Under the plan, tokens held by insiders such as team members, advisors, and partners would face a two-year lockup followed by a three-year phased release, and would be subject to a 10% token burn upon opt-in. Early supporters will have a slightly shorter vesting period, but no burn will occur. In total, up to 4.5 billion tokens could be permanently destroyed.
According to the proposal, holders who do not accept the new terms will remain locked in indefinitely.
Sun was not the only one to rebel. Simon Dedic, founder of Moonrock Capital, said early investors were effectively “strong-handed”.

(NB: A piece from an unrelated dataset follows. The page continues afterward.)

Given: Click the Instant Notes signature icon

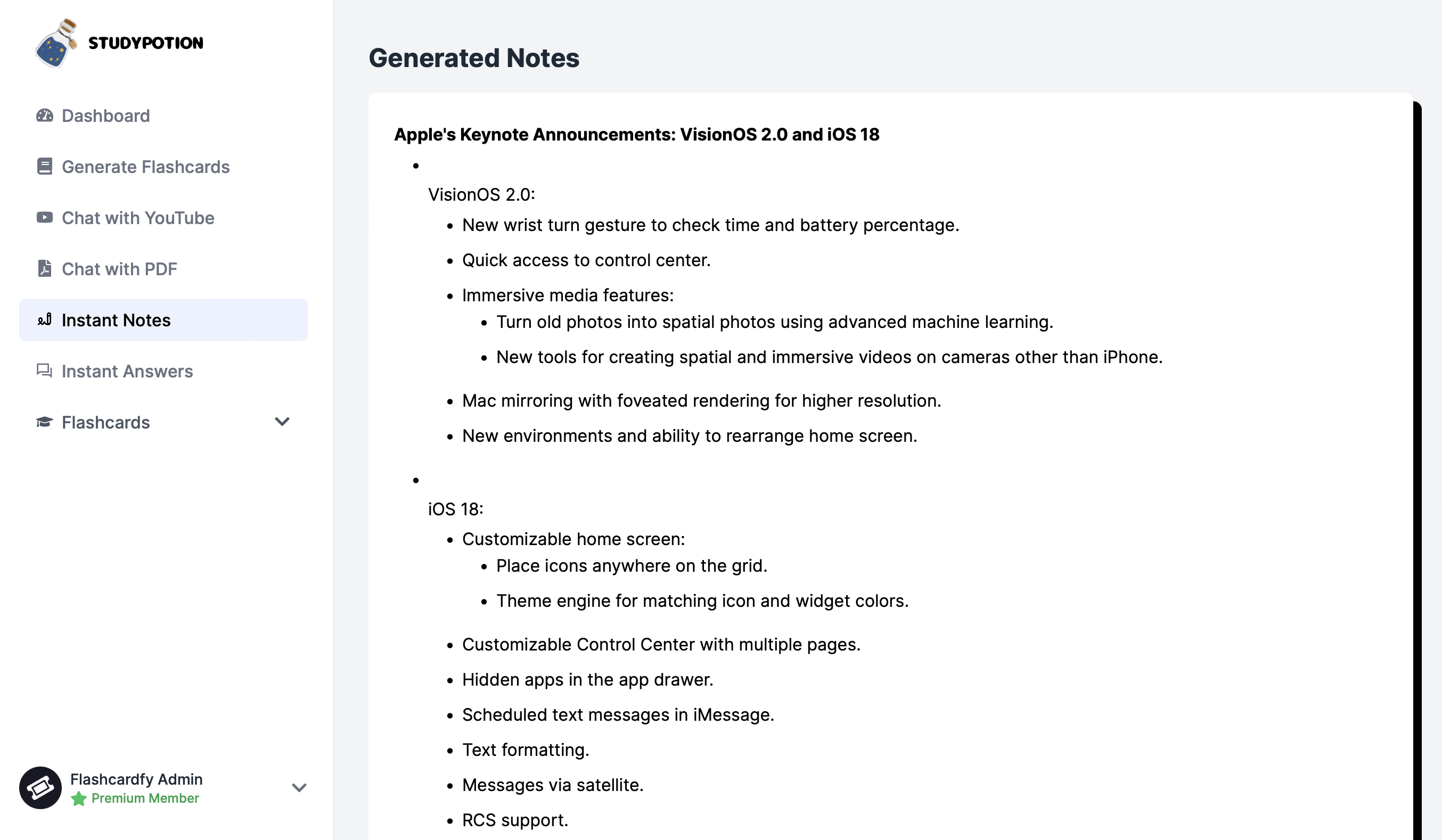Looking at the screenshot, I should click(x=45, y=319).
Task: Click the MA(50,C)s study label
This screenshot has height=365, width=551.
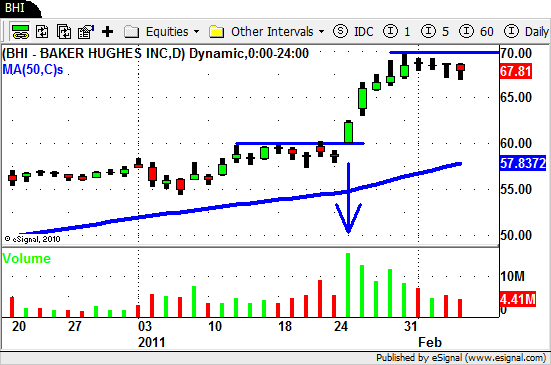Action: pos(33,69)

“All $WLFI “Early investors who thought they were content with solid returns were simply toughened by the Trump family themselves,” Dedic wrote of X, adding that the move appears to have given the project new opportunities to extract value from investors. He also made little effort to cover up what he described as “blatant misconduct”.
A spokesperson for World Liberty Financial told CoinDesk that the proposal is “aimed at further aligning all participants.” $WLFI It added that it aims to “optimally ensure long-term participation in our ecosystem and help ensure healthy market supply.”
Intensifying feud
The backlash marks the latest episode in the breakdown of Sun’s relationship with the project.
Earlier this week, $WLFI After Sun accused the team of exploiting users through DeFi transactions, the company said it had a “contract” and “evidence” and threatened legal action.
The controversy has been going on for months. In September, $WLFI It blacklisted blockchain addresses associated with Sun, which held around $107 million worth of governance tokens at the time. This marks a sharp reversal from late 2024, when Sun was a key backer and invested $30 million. $WLFI Get tokens and take on an advisory role to support the project.
After tensions rose $WLFI The company deposited 5 billion of its tokens into the lending protocol Dolomite (one of its advisors is a co-founder) and borrowed about $75 million in stablecoins. The next day, the token fell 12% to an all-time low, after which Sun publicly accused the project of treating users as “personal ATMs,” which triggered the latest legal threat.